» **PROBLEM TO WORK ON**: Retype every line of the material below with no changes.

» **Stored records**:
[START]
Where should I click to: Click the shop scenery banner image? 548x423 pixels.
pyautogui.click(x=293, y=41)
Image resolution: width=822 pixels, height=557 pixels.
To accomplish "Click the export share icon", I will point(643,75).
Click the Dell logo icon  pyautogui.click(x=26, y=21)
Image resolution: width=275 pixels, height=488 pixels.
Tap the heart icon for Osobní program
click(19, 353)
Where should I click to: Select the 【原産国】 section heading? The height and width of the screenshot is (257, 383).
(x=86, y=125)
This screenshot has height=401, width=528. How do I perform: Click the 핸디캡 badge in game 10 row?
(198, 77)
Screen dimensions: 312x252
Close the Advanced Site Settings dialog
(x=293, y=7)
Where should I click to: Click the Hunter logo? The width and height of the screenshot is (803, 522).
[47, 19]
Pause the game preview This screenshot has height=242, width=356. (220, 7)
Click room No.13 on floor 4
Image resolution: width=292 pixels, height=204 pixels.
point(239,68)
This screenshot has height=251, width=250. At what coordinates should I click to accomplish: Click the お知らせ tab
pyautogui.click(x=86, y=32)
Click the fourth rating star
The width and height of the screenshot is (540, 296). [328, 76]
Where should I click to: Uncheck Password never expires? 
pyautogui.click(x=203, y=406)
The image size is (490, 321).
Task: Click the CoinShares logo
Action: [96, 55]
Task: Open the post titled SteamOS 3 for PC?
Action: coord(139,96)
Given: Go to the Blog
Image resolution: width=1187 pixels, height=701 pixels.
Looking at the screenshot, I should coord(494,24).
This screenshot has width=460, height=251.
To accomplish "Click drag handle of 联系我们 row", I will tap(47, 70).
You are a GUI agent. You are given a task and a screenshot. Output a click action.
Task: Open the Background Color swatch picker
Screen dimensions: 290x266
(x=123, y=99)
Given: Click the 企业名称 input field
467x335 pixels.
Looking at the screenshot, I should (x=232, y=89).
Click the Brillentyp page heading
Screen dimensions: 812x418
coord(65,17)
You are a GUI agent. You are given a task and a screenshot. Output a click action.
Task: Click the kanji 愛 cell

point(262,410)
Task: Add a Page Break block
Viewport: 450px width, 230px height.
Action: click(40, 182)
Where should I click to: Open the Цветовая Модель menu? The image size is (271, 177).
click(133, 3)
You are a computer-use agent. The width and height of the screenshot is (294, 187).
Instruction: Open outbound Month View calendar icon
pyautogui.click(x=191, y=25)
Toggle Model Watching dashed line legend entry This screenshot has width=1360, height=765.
[END]
» **ANSWER BELOW**:
Where should I click to: Click the shop scenery banner image? 548x423 pixels.
pyautogui.click(x=293, y=41)
Image resolution: width=822 pixels, height=557 pixels.
To accomplish "Click the export share icon", I will point(643,75).
Click the Dell logo icon  pyautogui.click(x=26, y=21)
Image resolution: width=275 pixels, height=488 pixels.
Tap the heart icon for Osobní program
click(19, 353)
Where should I click to: Select the 【原産国】 section heading? The height and width of the screenshot is (257, 383).
(x=86, y=125)
This screenshot has height=401, width=528. How do I perform: Click the 핸디캡 badge in game 10 row?
(198, 77)
Screen dimensions: 312x252
Close the Advanced Site Settings dialog
(x=293, y=7)
Where should I click to: Click the Hunter logo? The width and height of the screenshot is (803, 522).
[47, 19]
Pause the game preview This screenshot has height=242, width=356. (220, 7)
Click room No.13 on floor 4
Image resolution: width=292 pixels, height=204 pixels.
point(239,68)
This screenshot has height=251, width=250. At what coordinates should I click to accomplish: Click the お知らせ tab
pyautogui.click(x=86, y=32)
Click the fourth rating star
The width and height of the screenshot is (540, 296). [328, 76]
Where should I click to: Uncheck Password never expires? 
pyautogui.click(x=203, y=406)
The image size is (490, 321).
Task: Click the CoinShares logo
Action: [96, 55]
Task: Open the post titled SteamOS 3 for PC?
Action: coord(139,96)
Given: Go to the Blog
Image resolution: width=1187 pixels, height=701 pixels.
Looking at the screenshot, I should coord(494,24).
This screenshot has width=460, height=251.
To accomplish "Click drag handle of 联系我们 row", I will tap(47, 70).
You are a GUI agent. You are given a task and a screenshot. Output a click action.
Task: Open the Background Color swatch picker
Screen dimensions: 290x266
(x=123, y=99)
Given: Click the 企业名称 input field
467x335 pixels.
Looking at the screenshot, I should (x=232, y=89).
Click the Brillentyp page heading
Screen dimensions: 812x418
coord(65,17)
You are a GUI agent. You are given a task and a screenshot. Output a click action.
Task: Click the kanji 愛 cell

point(262,410)
Task: Add a Page Break block
Viewport: 450px width, 230px height.
Action: click(40, 182)
Where should I click to: Open the Цветовая Модель menu? The image size is (271, 177).
click(133, 3)
You are a computer-use agent. The width and height of the screenshot is (294, 187).
Instruction: Open outbound Month View calendar icon
pyautogui.click(x=191, y=25)
Toggle Model Watching dashed line legend entry This screenshot has width=1360, height=765.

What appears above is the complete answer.